▸ **WHAT NEEDS TO BE DONE**
Convert the material into a JSON list of strings, with one string for each line and blank lines omitted.

Records excerpted from a collection
+===+
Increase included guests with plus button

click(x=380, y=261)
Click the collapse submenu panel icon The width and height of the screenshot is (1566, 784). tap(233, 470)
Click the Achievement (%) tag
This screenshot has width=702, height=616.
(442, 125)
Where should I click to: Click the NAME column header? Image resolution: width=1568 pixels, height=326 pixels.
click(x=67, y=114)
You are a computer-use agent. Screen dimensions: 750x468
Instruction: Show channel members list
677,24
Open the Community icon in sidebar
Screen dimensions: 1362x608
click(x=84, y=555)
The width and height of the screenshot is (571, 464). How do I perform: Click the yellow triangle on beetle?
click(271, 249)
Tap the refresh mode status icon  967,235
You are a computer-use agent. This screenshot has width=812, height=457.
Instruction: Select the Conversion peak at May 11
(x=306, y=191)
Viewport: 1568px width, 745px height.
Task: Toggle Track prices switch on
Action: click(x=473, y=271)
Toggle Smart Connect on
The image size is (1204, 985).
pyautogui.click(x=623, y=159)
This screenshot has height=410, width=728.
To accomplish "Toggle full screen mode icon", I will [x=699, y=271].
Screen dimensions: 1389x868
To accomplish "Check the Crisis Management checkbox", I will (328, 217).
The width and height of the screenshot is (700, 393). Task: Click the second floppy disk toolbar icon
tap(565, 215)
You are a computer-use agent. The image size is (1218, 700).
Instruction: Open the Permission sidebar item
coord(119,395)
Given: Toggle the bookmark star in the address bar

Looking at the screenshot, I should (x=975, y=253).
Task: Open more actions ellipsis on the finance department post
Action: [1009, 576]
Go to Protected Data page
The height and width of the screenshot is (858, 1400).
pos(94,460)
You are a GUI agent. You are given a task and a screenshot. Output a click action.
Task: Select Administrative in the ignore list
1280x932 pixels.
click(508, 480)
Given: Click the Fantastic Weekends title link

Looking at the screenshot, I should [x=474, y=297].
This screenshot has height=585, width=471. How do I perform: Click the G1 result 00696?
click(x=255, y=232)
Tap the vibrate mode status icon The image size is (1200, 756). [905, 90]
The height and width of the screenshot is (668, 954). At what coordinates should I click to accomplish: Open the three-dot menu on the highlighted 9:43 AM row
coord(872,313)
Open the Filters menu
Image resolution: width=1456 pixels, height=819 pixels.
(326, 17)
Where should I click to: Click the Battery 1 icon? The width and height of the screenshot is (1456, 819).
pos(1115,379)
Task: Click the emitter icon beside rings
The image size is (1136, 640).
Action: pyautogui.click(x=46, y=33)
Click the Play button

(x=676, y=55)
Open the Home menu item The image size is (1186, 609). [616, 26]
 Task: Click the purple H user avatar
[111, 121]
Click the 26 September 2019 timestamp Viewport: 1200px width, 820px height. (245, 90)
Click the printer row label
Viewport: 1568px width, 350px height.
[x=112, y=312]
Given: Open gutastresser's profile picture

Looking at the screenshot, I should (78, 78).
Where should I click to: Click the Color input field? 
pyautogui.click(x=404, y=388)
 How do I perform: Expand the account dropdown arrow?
+===+
▸ **RESPONSE BELOW**
[
  "Increase included guests with plus button",
  "click(x=380, y=261)",
  "Click the collapse submenu panel icon The width and height of the screenshot is (1566, 784). tap(233, 470)",
  "Click the Achievement (%) tag",
  "This screenshot has width=702, height=616.",
  "(442, 125)",
  "Where should I click to: Click the NAME column header? Image resolution: width=1568 pixels, height=326 pixels.",
  "click(x=67, y=114)",
  "You are a computer-use agent. Screen dimensions: 750x468",
  "Instruction: Show channel members list",
  "677,24",
  "Open the Community icon in sidebar",
  "Screen dimensions: 1362x608",
  "click(x=84, y=555)",
  "The width and height of the screenshot is (571, 464). How do I perform: Click the yellow triangle on beetle?",
  "click(271, 249)",
  "Tap the refresh mode status icon  967,235",
  "You are a computer-use agent. This screenshot has width=812, height=457.",
  "Instruction: Select the Conversion peak at May 11",
  "(x=306, y=191)",
  "Viewport: 1568px width, 745px height.",
  "Task: Toggle Track prices switch on",
  "Action: click(x=473, y=271)",
  "Toggle Smart Connect on",
  "The image size is (1204, 985).",
  "pyautogui.click(x=623, y=159)",
  "This screenshot has height=410, width=728.",
  "To accomplish \"Toggle full screen mode icon\", I will [x=699, y=271].",
  "Screen dimensions: 1389x868",
  "To accomplish \"Check the Crisis Management checkbox\", I will (328, 217).",
  "The width and height of the screenshot is (700, 393). Task: Click the second floppy disk toolbar icon",
  "tap(565, 215)",
  "You are a computer-use agent. The image size is (1218, 700).",
  "Instruction: Open the Permission sidebar item",
  "coord(119,395)",
  "Given: Toggle the bookmark star in the address bar",
  "Looking at the screenshot, I should (x=975, y=253).",
  "Task: Open more actions ellipsis on the finance department post",
  "Action: [1009, 576]",
  "Go to Protected Data page",
  "The height and width of the screenshot is (858, 1400).",
  "pos(94,460)",
  "You are a GUI agent. You are given a task and a screenshot. Output a click action.",
  "Task: Select Administrative in the ignore list",
  "1280x932 pixels.",
  "click(508, 480)",
  "Given: Click the Fantastic Weekends title link",
  "Looking at the screenshot, I should [x=474, y=297].",
  "This screenshot has height=585, width=471. How do I perform: Click the G1 result 00696?",
  "click(x=255, y=232)",
  "Tap the vibrate mode status icon The image size is (1200, 756). [905, 90]",
  "The height and width of the screenshot is (668, 954). At what coordinates should I click to accomplish: Open the three-dot menu on the highlighted 9:43 AM row",
  "coord(872,313)",
  "Open the Filters menu",
  "Image resolution: width=1456 pixels, height=819 pixels.",
  "(326, 17)",
  "Where should I click to: Click the Battery 1 icon? The width and height of the screenshot is (1456, 819).",
  "pos(1115,379)",
  "Task: Click the emitter icon beside rings",
  "The image size is (1136, 640).",
  "Action: pyautogui.click(x=46, y=33)",
  "Click the Play button",
  "(x=676, y=55)",
  "Open the Home menu item The image size is (1186, 609). [616, 26]",
  " Task: Click the purple H user avatar",
  "[111, 121]",
  "Click the 26 September 2019 timestamp Viewport: 1200px width, 820px height. (245, 90)",
  "Click the printer row label",
  "Viewport: 1568px width, 350px height.",
  "[x=112, y=312]",
  "Given: Open gutastresser's profile picture",
  "Looking at the screenshot, I should (78, 78).",
  "Where should I click to: Click the Color input field? ",
  "pyautogui.click(x=404, y=388)",
  " How do I perform: Expand the account dropdown arrow?"
]